The change kicks in just in time for the major fall sales in New York.

Auctioneer Philipp Wurttemberg at Sotheby's on September 20, 2016 in Paris, France. Photo by Antoine Antoniol/Getty Images for Sotheby's.

Just a month after rival auction house Christie’s announced a change to its buyer’s premium, Sotheby’s has also adjusted its pricing structure.

The change kicks in just in time for its major fall sales in New York in November. Sotheby’s described the changes as “modest” on its website, and that it would affect only about five to 10 percent of lots sold. It is the first change of its kind since February 2015.

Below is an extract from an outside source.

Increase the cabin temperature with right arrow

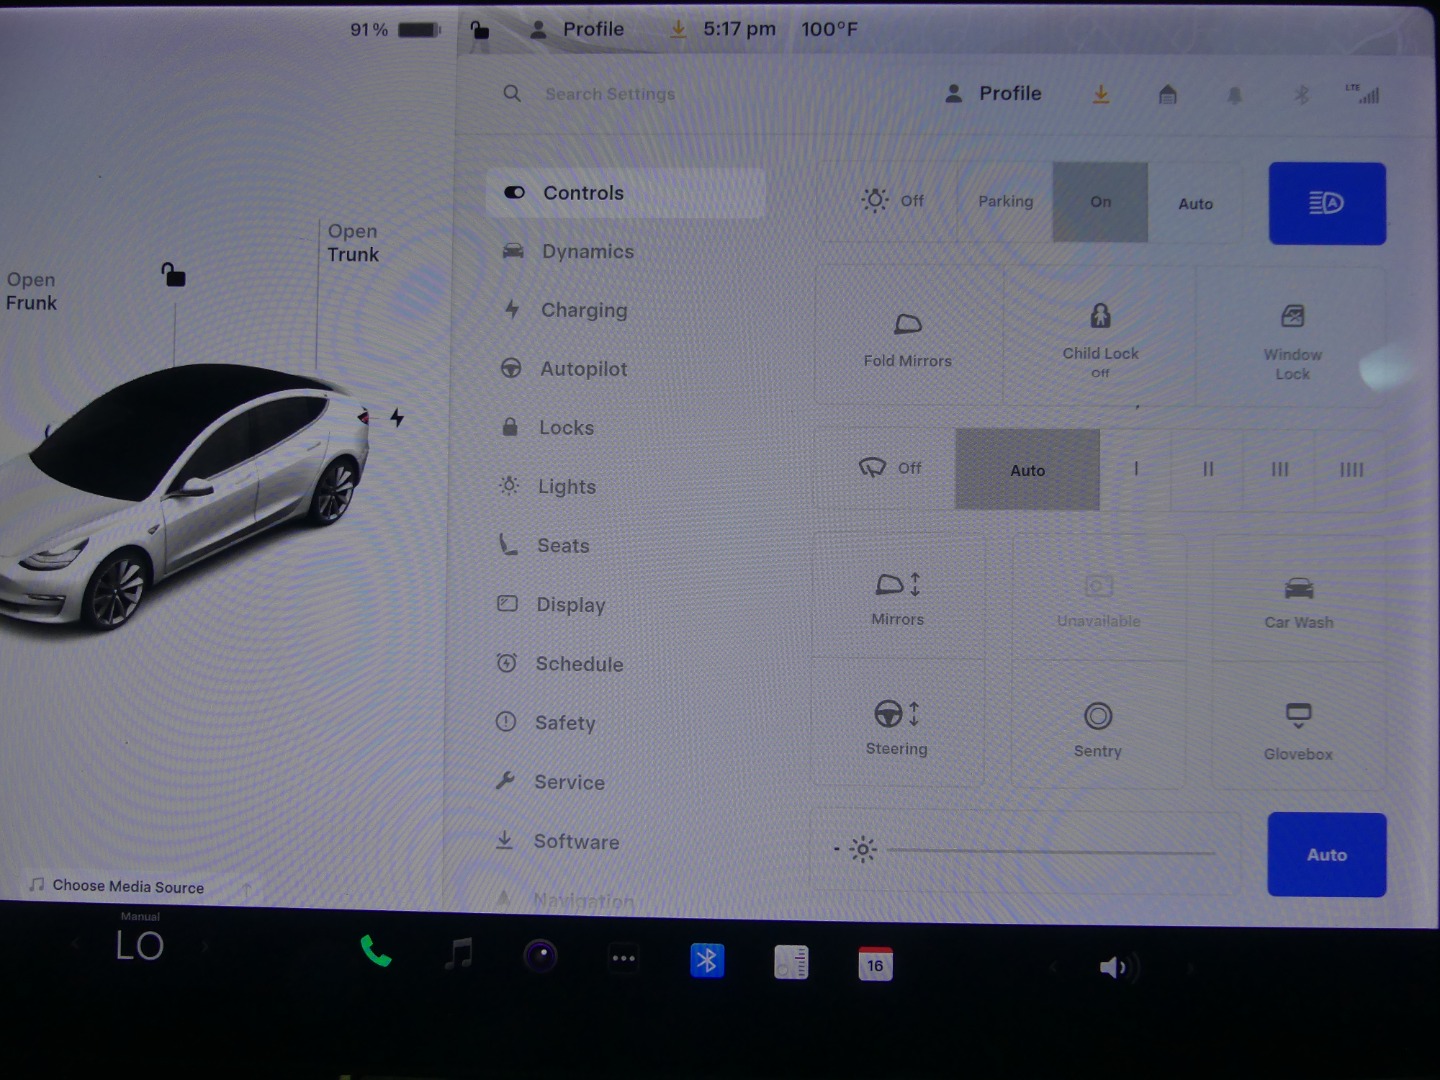[205, 946]
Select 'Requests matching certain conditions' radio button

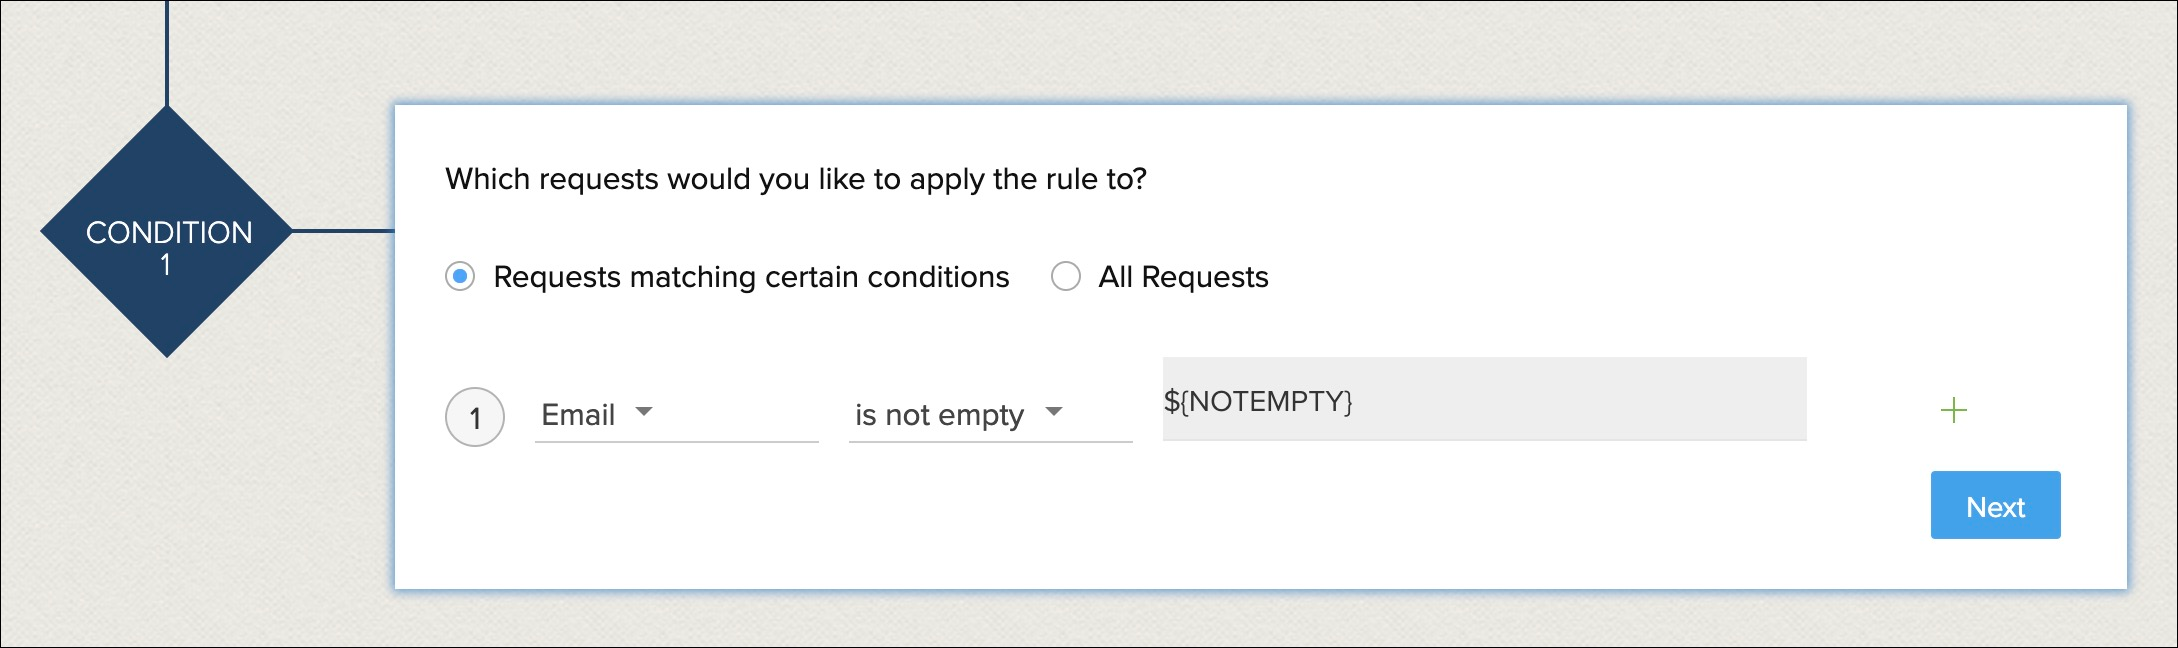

However, one category is safe: wine. Also, they won’t affect sales held in Beijing. The auction house outlines the changes in a table on its website as they apply to different locations and currencies, including in London, Paris, Milan, Switzerland, and Hong Kong.

Courtesy of Sotheby'

Courtesy of Sotheby’

Auction houses typically stagger or grade the fees charged on lots sold at auction, with the highest percentage charged on the first $100,000 or $200,000, and dropping off after $3 million.

The house is now charging more than what Christie’s does, taking 25 percent on the first $250,000, as opposed to Christie’s rate of 25 percent on the first $150,000. Under the current structure, for example, a buyer of a $3 million painting at Sotheby’s would pay fees of $117,500, whereas the same hammer price at Christie’s would incur a premium of $94,500.

Shares of Sotheby’s were trading slightly higher on the New York Stock Exchange this morning, at around $36.28, after having closed trading at $35.97 yesterday.

The stock has been overall performing much better in recent months, particularly as compared with earlier this year, when a flood of top specialists exited the company amid buyouts and ongoing leadership changes.

Related: Exodus at Sotheby’s Plunges Auctioneer Into Murky Waters

This past March, Sotheby’s stock had fallen roughly 40 percent over the last year, from $42.40 to $25.15 per share. It dipped as low as $19.14 in February.

“We made this decision for two principal reasons,” Mike Goss, CFO of Sotheby’s, wrote in an email to artnet News. “First, to offset margin pressure, particularly at the high end of our business where these changes are focused; and second, to continue to invest in improving our client experience in all aspects of our business.”